Gruff hands me a towel. “Wipe his nose,” he says. “She’ll likely have one or two more, and making sure they can breathe is a good step toward keeping them alive.”

I crouch next to Strumpet, who is already working on the second baby Gruff predicted. I marvel at this little speck of life already shaking its head. It has a little white toupee at the top, a dark body with little white spots across it.

“Mehhh!” it cries as I wipe the thin membrane away from its face. That cry makes tears come to my eyes. There’s just something so precious about this moment.

“Move him to the front,” Gruff says.

I do as he tells me, and immediately, Strumpet starts licking her baby all over, cleaning away all the bits and pieces that don’t belong to it specifically.

While she cleans, she also gives birth to a second baby. She is so focused on the first, she barely seems to notice. Again, I wipe a little face and move the baby next to its brother. Gruff seems to know what gender they are, though I don’t know how. Strumpet starts pushing again. I look over at Gruff, who is leaning next to the barn door, a smile on his face that broadens to a grin as he sees my astonishment.

“Another one?”

“Another one,” he says. “I’ll bet this one’s a girl.”

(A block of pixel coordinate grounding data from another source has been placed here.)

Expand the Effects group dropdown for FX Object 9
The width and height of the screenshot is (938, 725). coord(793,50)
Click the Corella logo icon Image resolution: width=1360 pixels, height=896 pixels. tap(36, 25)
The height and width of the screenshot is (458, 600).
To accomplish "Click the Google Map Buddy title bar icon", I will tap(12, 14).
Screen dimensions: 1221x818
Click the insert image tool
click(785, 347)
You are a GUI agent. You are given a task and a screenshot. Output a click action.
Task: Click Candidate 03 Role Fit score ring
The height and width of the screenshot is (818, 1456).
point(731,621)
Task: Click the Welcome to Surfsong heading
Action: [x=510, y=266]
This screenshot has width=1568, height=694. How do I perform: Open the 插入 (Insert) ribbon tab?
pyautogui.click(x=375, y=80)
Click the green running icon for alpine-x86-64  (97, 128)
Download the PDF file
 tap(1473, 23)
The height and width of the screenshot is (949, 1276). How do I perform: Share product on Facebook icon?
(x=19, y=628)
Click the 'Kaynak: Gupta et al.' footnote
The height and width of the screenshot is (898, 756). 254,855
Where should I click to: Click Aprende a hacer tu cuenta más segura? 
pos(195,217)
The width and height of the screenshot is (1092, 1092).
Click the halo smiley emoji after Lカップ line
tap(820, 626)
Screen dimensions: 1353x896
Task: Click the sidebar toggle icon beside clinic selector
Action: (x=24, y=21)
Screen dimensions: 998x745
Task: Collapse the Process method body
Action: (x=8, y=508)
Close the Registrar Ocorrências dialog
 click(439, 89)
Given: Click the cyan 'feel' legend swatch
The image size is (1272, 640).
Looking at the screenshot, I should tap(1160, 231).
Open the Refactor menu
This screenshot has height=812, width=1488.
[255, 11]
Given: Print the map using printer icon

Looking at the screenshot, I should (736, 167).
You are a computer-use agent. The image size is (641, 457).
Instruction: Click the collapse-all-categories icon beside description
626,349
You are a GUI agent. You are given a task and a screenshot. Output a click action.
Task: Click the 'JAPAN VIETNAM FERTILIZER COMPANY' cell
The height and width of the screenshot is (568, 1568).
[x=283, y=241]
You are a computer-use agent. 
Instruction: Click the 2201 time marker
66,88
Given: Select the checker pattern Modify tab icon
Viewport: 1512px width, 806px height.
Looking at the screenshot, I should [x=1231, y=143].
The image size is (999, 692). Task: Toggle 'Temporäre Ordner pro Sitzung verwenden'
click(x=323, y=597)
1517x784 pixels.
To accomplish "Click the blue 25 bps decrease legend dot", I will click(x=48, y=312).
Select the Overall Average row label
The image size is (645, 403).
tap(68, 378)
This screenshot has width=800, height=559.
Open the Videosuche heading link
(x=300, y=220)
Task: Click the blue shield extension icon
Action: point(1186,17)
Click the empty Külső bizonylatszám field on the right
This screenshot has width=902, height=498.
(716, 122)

This one is smaller than the others. Strumpet barely needs to push and she comes sailing out elegantly, feet first, head demurely tucked. She is white with a little dark toupee, the exact opposite of her brothers. I cannot believe how sweet she looks already as I clean her little face and put her with her huskier, darker brothers.

Strumpet is hard at work now. She painstakingly clears away all the amniotic material, welcoming them to the world with little maternal sounds and eager laps of her tongue.

The baby goats take this treatment with a particular gooey stoicism. If they are surprised to have been born, they do not seem it. Their eyes are open, and they seem to have emerged with their opinions fully formed. When one gets too little attention, it utters a little bleat and Strumpet immediately transfers her licking attention to the noisiest one.

“You can touch them,” Gruff says. “She trusts you. See what she has had.”

It’s not easy to work it out at first. I feel a little intrusive looking where I am looking, but I soon discover that Gruff was right. She has had two boys and one girl, all robust and up on their feet within fifteen minutes of birth.

“She’s only got two udders,” I say. “How is she supposed to feed three goats?”

“She has two teats and one udder,” he says. “And you’ll need to keep an eye on them to ensure that they’re all getting what they need. I’ll show you how to tell. Don’t worry. They’re all good strong babies.”

Right now, I am watching these good strong babies stumble about underneath Strumpet, banging their heads on various parts of her undersides and attempting to suckle from literally any bit of her body that is not actually the teat. It’s as if they’ve all been born with fifty percent of an instruction manual on how to feed, a sort of instructions-unclear conundrum. Occasionally, one of them will nudge the udder, but then immediately dismiss it as an option. Watching this process is an exercise in amusement and frustration.